Gandhi said the use of "vulgar and derogatory language" by Sarma against Leader of Opposition in Rajya Sabha Kharge "is entirely condemnable, shameful, and unacceptable".

"Kharge ji is a senior and popular Dalit leader of the country - his experience, stature, and prestige are unparalleled. Insulting him is not an insult to one individual alone, but also to crores of people from the SC-ST community in this country," he posted.

This, he said, just reflected the "old and premeditated mindset" of the BJP-RSS and was nothing new, the leader of opposition in Lok Sabha said.

"Whether it is the insult to Babasaheb Ambedkar, belittling Dalit leaders, or personal attacks on representatives of the SC-ST community - the history of BJP and RSS bears witness that whenever a Dalit leader speaks the truth, they stoop to humiliate him," he posted.
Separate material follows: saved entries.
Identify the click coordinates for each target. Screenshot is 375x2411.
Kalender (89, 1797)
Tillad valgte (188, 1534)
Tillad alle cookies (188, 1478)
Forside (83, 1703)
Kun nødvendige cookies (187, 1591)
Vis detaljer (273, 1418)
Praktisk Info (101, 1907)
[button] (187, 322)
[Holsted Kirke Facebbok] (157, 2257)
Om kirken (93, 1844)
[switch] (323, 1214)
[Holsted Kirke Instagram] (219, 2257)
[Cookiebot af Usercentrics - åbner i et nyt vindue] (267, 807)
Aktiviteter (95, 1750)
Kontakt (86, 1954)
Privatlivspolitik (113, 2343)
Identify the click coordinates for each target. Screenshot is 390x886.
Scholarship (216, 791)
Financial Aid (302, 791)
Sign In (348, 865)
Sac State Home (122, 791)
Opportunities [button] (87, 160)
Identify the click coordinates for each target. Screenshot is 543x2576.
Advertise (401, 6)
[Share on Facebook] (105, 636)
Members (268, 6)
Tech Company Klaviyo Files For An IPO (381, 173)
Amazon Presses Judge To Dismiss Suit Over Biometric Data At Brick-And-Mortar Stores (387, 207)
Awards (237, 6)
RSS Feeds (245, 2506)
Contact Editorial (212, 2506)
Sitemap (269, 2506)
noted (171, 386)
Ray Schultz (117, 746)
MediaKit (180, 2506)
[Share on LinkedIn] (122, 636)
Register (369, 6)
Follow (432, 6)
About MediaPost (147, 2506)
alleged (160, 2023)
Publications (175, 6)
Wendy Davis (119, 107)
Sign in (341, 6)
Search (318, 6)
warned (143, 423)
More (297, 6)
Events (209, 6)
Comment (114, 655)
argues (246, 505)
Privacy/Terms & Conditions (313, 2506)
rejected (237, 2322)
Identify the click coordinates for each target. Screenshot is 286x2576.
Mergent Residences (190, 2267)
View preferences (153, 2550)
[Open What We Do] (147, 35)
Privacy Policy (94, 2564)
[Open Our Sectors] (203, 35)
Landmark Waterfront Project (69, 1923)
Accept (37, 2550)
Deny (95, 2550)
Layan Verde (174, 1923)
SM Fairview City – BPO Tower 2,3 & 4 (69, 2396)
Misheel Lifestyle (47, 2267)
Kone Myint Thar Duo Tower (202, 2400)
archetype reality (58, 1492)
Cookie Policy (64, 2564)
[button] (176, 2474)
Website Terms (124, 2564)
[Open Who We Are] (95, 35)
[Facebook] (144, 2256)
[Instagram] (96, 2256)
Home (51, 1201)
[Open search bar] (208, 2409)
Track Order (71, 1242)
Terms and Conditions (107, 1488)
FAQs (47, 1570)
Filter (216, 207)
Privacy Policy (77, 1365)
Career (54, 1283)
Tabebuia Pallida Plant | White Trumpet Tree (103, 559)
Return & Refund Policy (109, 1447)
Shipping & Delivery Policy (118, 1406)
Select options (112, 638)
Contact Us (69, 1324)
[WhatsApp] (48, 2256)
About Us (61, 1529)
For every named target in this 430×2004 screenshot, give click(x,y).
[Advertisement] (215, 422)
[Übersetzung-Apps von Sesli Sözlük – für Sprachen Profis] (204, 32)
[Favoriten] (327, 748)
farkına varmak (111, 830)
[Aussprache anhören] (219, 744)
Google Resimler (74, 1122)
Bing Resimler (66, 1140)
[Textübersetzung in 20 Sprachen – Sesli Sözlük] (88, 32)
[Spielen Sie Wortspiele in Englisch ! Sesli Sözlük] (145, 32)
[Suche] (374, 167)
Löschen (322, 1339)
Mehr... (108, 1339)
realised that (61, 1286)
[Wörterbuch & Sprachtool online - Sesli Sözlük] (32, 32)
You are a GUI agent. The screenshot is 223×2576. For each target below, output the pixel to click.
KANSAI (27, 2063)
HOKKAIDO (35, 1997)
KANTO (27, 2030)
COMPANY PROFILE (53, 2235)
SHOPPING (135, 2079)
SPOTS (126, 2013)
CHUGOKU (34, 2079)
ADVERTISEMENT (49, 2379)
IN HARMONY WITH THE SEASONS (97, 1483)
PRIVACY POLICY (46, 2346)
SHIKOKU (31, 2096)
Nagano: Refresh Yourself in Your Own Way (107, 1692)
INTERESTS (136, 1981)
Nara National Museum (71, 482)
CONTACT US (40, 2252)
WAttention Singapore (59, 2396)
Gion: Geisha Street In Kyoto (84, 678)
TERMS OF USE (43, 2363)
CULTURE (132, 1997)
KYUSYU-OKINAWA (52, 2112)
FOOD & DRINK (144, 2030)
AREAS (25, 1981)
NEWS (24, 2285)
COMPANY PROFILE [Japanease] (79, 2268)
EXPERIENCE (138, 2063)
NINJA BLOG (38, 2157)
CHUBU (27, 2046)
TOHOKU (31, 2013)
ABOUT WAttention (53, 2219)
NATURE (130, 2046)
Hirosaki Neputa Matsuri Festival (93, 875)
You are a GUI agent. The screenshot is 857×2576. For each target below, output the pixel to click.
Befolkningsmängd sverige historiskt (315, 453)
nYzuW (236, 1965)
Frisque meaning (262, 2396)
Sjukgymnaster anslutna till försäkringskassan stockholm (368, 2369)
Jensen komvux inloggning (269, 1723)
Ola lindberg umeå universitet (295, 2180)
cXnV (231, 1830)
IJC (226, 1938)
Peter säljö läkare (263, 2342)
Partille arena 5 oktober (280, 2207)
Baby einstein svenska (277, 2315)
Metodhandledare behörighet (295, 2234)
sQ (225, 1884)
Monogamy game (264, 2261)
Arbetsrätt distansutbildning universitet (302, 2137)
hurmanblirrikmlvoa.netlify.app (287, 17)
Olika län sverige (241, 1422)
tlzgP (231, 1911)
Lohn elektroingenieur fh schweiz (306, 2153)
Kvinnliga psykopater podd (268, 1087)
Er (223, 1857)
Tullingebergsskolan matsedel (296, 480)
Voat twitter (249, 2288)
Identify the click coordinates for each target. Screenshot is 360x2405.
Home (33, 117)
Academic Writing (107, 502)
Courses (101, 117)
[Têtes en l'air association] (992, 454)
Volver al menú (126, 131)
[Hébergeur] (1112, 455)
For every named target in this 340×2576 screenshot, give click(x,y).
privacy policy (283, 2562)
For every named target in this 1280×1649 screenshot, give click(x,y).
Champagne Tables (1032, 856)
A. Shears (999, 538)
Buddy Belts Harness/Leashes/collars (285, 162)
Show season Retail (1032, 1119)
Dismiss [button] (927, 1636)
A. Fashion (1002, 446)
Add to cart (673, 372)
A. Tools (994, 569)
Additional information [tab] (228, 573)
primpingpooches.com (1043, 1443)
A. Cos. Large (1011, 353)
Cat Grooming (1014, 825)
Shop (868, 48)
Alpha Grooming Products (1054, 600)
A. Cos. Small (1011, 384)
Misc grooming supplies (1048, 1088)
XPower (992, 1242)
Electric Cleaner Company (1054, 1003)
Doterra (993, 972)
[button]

"This is their ideology, this is their true character and face," he added.

Posing a direct question to the PM, he asked, "do you support Himanta Sarma's use of this language? Your silence is not helplessness, it is consent."

Sarma earlier hit out at Kharge, claiming that he was "speaking like a madman" due to old age, after the latter put the onus on central agencies to probe the charges made against the Assam chief minister.

Slamming the Congress chief, Sarma said, "Kharge is ageing and is speaking like a pagal (madman)."